Now remove the Saphir by a process of brushing and it way and or using said rag dipped in a tiny amount of water to buff the Renovateur back.
This process will naturally begin to reveal a sheen to the leather. Now it is time for the pomade or what is known as Saphir Creme 1925 in black. Now this product is very good. It appears almost like a viscous black fudge or a dark chocolate mousse. It is loaded up with pigment in it and it will add back some colour to the leather. Apply once again with the rag, using a different part of course. Most people use a brush here and go on liberally but I am not inclined to tell you the same. I find that using a fine cotton rag and going in with small concentric circles tends to provide a tighter finish on the shoe and dries the pomade faster.

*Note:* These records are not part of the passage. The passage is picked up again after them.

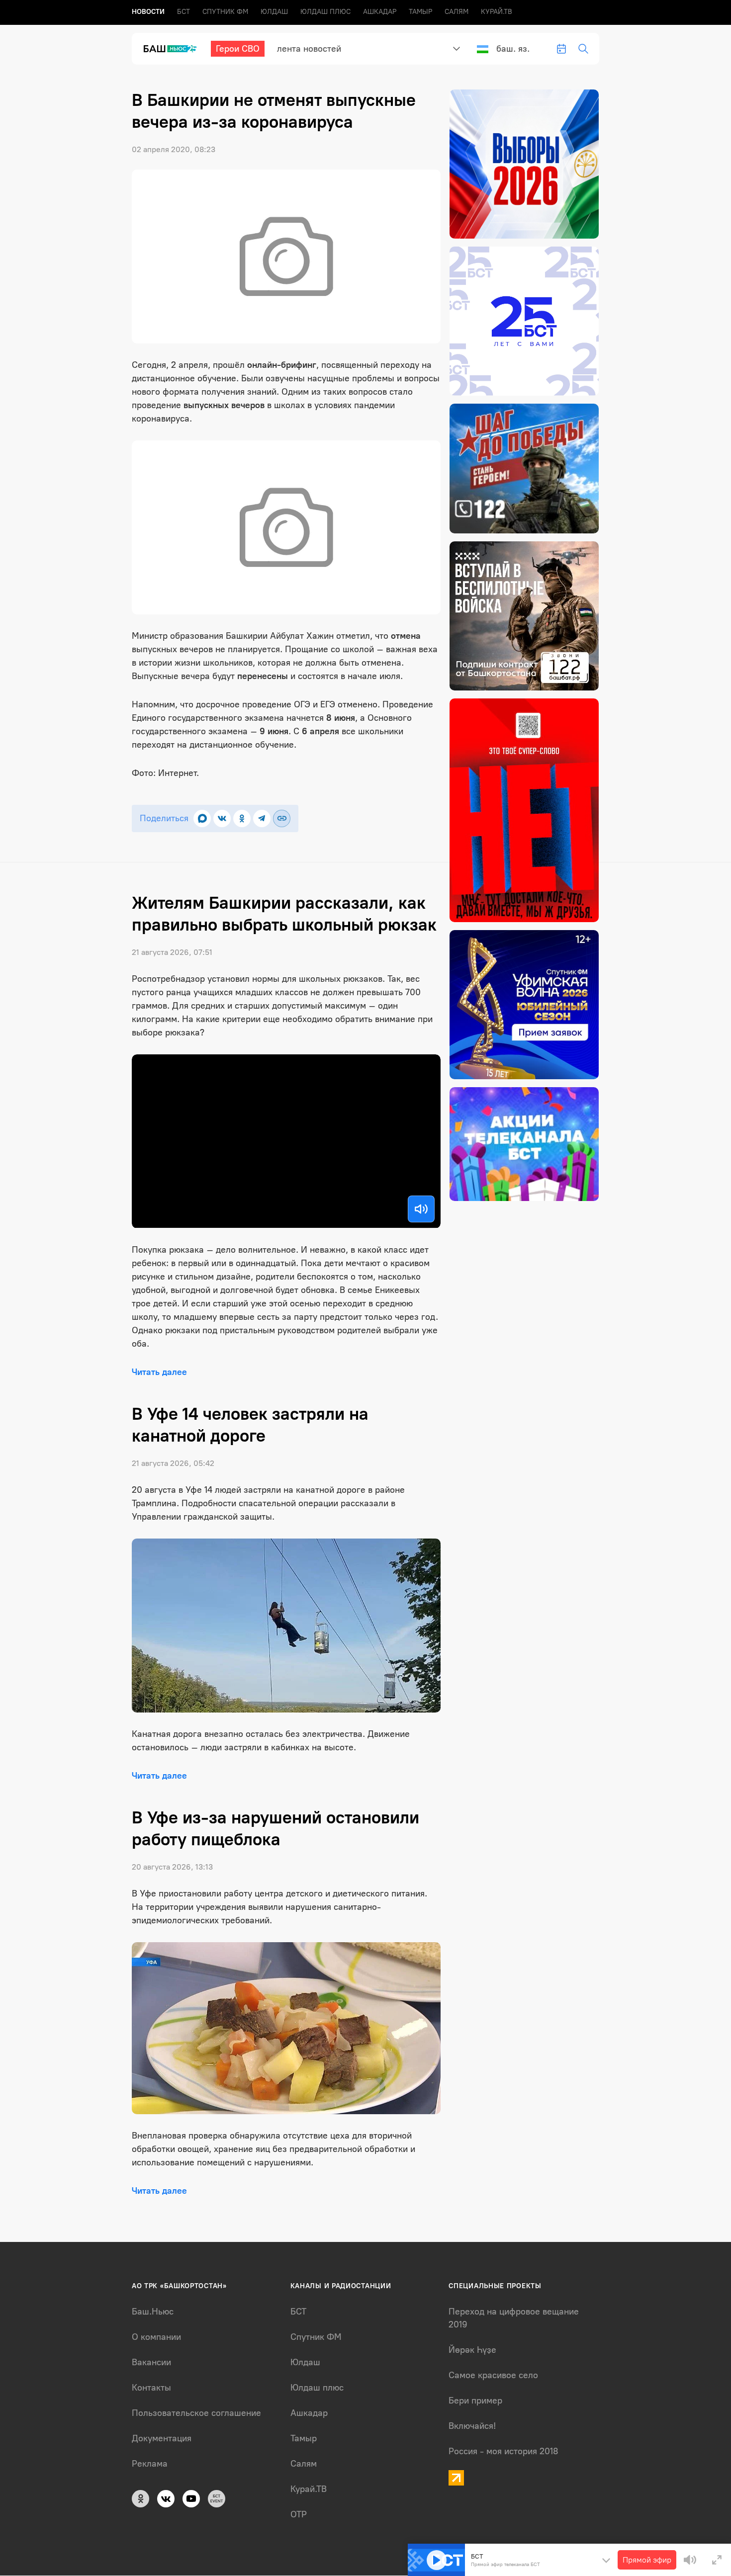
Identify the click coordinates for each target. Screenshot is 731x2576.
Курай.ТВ (496, 11)
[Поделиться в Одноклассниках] (242, 818)
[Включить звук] (421, 1209)
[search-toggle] (583, 49)
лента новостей (309, 48)
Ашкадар (379, 11)
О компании (156, 2336)
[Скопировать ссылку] (282, 818)
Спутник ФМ (225, 11)
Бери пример (475, 2400)
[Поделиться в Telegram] (262, 818)
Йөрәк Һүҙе (472, 2349)
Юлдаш (274, 11)
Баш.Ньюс (153, 2311)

Once the pomade is dry give it a chance to rest for a bit. Enough time for it to dry on the surface of the shoe. Then once again go at the shoes with a brush but more gently and then once again use your cotton rag to buff the shoes using small daubs of water or a small amount of spit on the shoe.
By now you should have got it to mostly high shine but it is the wax or what Saphir calls their Medaille D'Or which begins the layered process that looks like 'frosting' or icing and what the French like to call 'glaçage' .
The Medaille D'Or should go on in layers and one should not think to get any results on one later alone. Ideally you should work on one shoe then drop it and work on the other. Keeping a tab on how many layers you have done on each one. You will find that the toe box and heel will get the mirrored effect first, but this is a function of the fact that the leather is most tightly pulled on both these areas which allows this to take place.
Essentially you should apply the wax again in small concentric circles and again and with a tiny about of water or spit each time. The one small difference during this process, however, is hot breath. It might seem strange but nothing quite matches the effect of breathing heavily and up close onto the shoe and then rubbing that hot breath back. Perhaps it is the enzymes in out saliva or the temperature or perhaps the mist our breath creates, but buffing this hot breath off the shoe invariably produces a much more glazed effect than using plain water.
After serveral layers of rubbing this Saphir wax on and off the shoe you will, without doubt, especially if you are sweating, have achieved something. By this stage it is up to you as to how far you are willing to go to get a mirrored finish but no doubt they are now just as effective as patent leather shoes for your black tie event.
This is a very very good way get two uses out of one pair of shoes and of course I have a black tie event coming up and accordingly I look forward to wearing the first pair of black tie shoes I have purchased in almost 8 years.
The only other recommendation I have for you is this - whilst you are purchasing your shoe care products, consider getting a clothes brush at the same time. It will get the lint off your tuxedo and the specks off your silk or velvet bow tie so that when you step out in those brand new shoes you can sheen head to toe.